-¿Qué clase de gente sois?- nos preguntó el hombre bruscamente. Aún no había tocado la comida de su plato. Mientras cogía la cuarta botella de sake y vertía el contenido en el vaso, nos dirigió una vaharada de alchohol. Los pendientes que llevaba en la oreja centellearon.
-¿A qué se refiere?- inquirió el maestro a la vez que llenaba su propio vaso.
-Pues a eso. Pareceis gente bien -aclaró el chico riendo. Su risa era una extraña mezcla de varias cosas.

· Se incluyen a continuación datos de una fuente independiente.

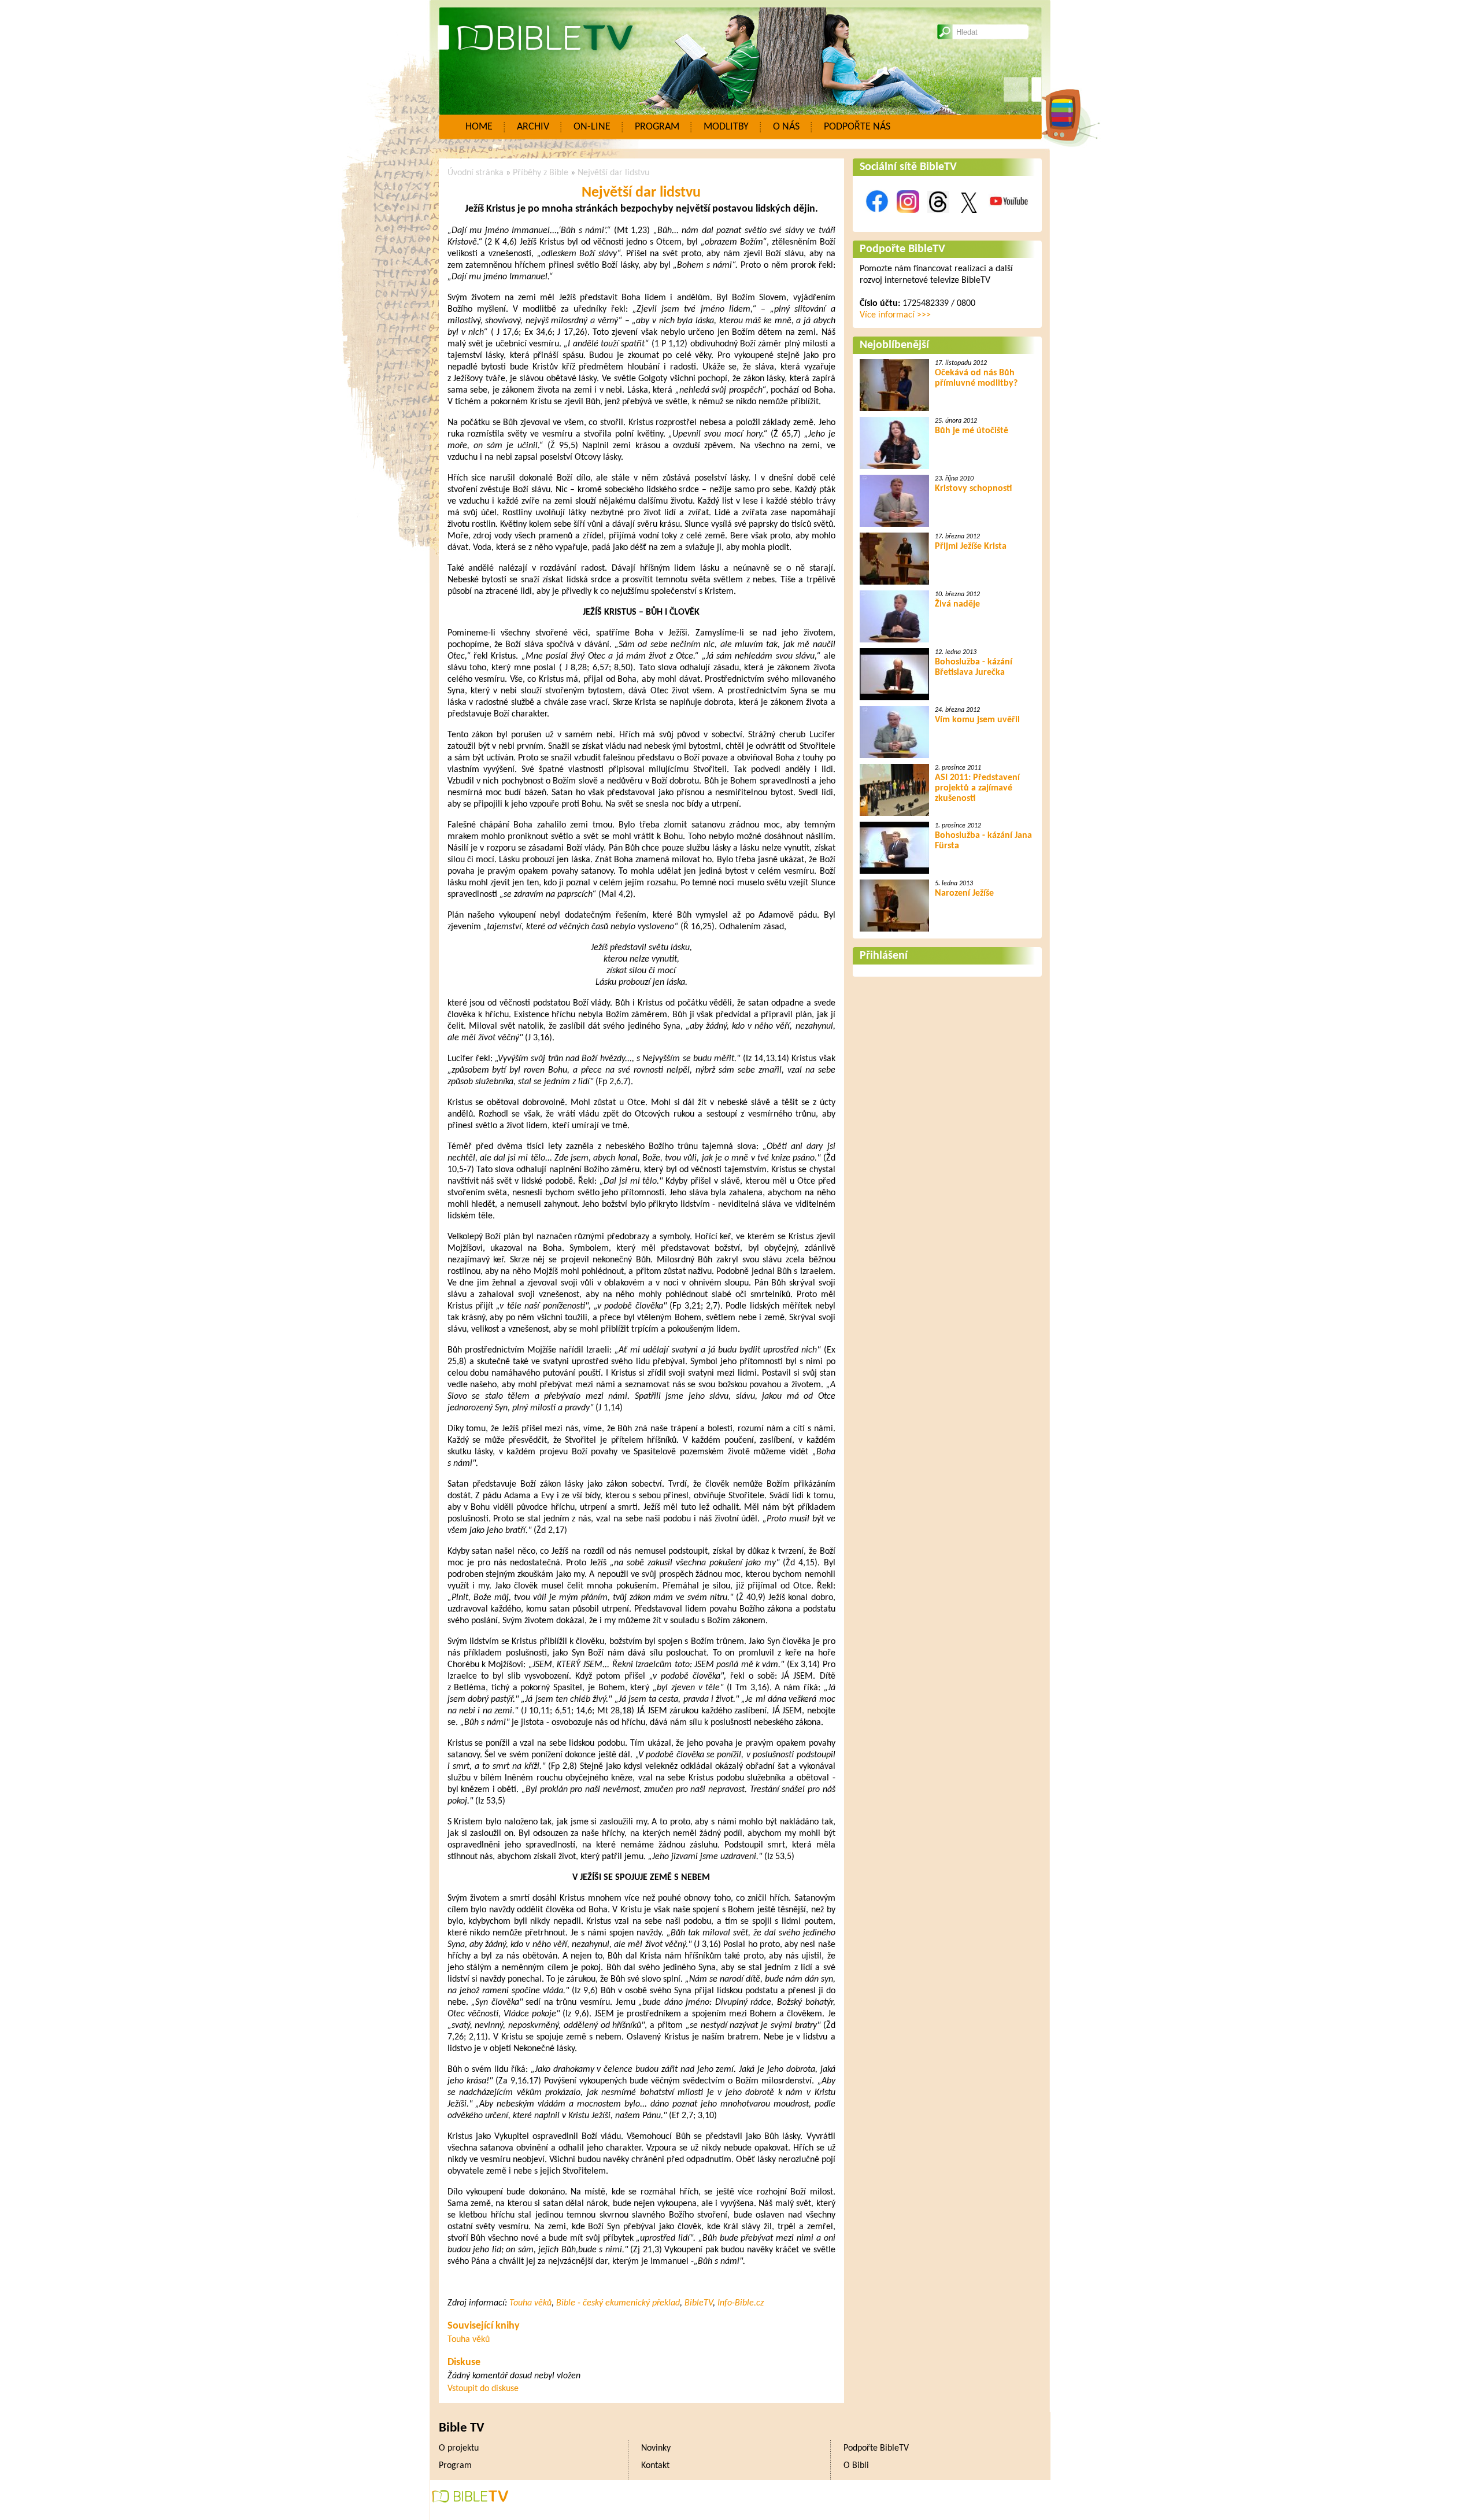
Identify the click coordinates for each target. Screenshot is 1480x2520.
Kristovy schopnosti (973, 488)
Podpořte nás (857, 126)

Sonaba como si de pequeño se huebiera tragrado una rana por error y desde entonces fuera incapaz de reir a carcajadas.
-¿Gente bien? -repitió el maestro, en un tono algo más serio.
-Los que tienen pasta siempre ligan, aunque se lleven treinta o cuarenta años.
El maestro asintió con un movimiento brusco de cabeza y le dirigió al muchacho una mirada fulminante, que le cayó encima como un bofetón. No despegó los labios, pero yo sabía lo que estaba pensando: "Yo no hablo con tipos como tú". El chico también lo notó.
-¡Menuda marcha tiene el abuelete!
Aunque intuía que el maestro no estaba dispuesto a hablar con él, o quizás precisamente por eso, el chico siguió hurgando en la llaga.
-¿Qué tal lo hace el viejo? -me preguntó en un tono de voz demasiado alto. Observé al maestro por el rabillo del ojo, pero no era hombre que se escandalizara con insinuaciones de esa clase.
-¿Cuántas veces al mes os lo montais?
-Ya basta, Yasuda -intentó detenerlo el dueño del local.